### INFORMATION GIVEN
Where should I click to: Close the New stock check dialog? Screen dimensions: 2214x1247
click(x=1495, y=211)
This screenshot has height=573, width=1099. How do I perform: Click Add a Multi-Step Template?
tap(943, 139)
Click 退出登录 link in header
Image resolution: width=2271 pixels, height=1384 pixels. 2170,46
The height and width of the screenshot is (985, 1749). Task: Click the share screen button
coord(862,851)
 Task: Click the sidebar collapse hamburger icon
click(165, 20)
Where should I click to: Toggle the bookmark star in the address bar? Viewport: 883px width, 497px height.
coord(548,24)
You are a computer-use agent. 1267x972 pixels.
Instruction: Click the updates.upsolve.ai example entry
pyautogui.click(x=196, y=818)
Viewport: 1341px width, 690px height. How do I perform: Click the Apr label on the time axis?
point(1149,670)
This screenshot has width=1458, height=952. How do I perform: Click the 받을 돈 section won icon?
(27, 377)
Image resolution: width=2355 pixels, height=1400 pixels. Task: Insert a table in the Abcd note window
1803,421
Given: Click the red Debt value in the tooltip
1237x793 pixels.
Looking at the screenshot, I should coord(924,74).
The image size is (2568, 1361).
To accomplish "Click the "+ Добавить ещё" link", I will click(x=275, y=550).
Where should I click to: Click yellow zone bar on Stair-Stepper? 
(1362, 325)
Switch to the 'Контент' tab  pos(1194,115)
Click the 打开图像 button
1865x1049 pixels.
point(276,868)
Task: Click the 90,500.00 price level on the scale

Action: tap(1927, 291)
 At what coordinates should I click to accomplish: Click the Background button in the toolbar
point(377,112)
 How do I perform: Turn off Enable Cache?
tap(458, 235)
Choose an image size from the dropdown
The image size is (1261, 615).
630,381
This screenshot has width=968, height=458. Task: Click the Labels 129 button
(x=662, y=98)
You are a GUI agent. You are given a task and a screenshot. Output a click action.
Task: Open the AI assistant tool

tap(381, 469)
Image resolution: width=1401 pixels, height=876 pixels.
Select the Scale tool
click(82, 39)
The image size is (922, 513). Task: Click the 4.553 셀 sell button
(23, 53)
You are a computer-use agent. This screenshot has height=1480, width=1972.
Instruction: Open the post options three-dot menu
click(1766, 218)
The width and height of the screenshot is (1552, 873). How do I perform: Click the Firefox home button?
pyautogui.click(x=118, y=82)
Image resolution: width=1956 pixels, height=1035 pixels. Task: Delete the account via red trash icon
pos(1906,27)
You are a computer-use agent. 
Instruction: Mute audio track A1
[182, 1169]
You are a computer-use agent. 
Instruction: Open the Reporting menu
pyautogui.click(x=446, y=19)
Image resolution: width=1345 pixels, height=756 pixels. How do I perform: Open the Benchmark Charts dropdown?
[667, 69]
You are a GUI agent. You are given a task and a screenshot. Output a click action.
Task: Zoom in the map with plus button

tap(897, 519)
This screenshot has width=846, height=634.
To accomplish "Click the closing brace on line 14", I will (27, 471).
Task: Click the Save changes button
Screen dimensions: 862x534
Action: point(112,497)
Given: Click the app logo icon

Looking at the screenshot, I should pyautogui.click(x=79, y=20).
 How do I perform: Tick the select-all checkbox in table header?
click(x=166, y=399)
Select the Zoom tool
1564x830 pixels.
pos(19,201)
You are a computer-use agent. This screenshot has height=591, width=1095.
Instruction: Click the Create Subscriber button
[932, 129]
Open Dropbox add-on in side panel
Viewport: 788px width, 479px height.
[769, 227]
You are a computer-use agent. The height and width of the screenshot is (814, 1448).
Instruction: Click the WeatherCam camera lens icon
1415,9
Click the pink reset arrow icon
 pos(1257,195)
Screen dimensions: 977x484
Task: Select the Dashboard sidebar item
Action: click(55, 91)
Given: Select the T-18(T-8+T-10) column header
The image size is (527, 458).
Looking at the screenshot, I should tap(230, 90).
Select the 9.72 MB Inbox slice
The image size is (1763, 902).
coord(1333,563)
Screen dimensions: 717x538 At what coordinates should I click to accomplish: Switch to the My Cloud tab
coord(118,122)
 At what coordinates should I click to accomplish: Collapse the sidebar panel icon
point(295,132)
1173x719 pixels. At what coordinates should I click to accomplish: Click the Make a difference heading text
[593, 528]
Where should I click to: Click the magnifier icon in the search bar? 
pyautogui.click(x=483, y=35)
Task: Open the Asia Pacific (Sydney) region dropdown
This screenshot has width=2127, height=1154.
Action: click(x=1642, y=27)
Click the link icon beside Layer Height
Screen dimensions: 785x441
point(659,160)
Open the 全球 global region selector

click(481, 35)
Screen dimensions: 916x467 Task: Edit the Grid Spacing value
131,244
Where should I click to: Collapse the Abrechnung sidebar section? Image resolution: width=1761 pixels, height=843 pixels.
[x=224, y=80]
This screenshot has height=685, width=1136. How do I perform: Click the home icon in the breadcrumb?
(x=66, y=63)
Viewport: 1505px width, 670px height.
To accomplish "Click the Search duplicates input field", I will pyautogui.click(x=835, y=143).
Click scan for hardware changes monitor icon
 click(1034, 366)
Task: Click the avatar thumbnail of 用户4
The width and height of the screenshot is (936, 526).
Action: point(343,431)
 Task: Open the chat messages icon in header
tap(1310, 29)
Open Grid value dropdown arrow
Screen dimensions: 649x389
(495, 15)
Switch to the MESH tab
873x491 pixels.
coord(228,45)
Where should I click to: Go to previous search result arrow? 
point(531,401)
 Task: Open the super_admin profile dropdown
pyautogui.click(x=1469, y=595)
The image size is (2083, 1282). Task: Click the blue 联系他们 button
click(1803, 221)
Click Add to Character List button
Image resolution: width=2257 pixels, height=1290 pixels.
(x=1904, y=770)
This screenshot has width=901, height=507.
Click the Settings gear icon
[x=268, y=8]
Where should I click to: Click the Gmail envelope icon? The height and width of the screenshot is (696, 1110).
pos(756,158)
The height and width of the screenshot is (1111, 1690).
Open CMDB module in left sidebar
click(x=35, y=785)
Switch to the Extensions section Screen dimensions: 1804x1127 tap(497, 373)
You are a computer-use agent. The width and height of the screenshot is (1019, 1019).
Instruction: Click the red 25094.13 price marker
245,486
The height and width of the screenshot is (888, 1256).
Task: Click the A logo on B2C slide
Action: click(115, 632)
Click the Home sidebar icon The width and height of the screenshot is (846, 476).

### PROBLEM DESCRIPTION
Among the entries above, the line containing "This screenshot has width=2127, height=1154.", the line containing "Viewport: 1505px width, 670px height.", and all lines between them are to be restated word for word; nothing else belongs in the reply.

### OUTPUT FOR THIS TASK
This screenshot has width=2127, height=1154.
Action: click(x=1642, y=27)
Click the link icon beside Layer Height
Screen dimensions: 785x441
point(659,160)
Open the 全球 global region selector

click(481, 35)
Screen dimensions: 916x467 Task: Edit the Grid Spacing value
131,244
Where should I click to: Collapse the Abrechnung sidebar section? Image resolution: width=1761 pixels, height=843 pixels.
[x=224, y=80]
This screenshot has height=685, width=1136. How do I perform: Click the home icon in the breadcrumb?
(x=66, y=63)
Viewport: 1505px width, 670px height.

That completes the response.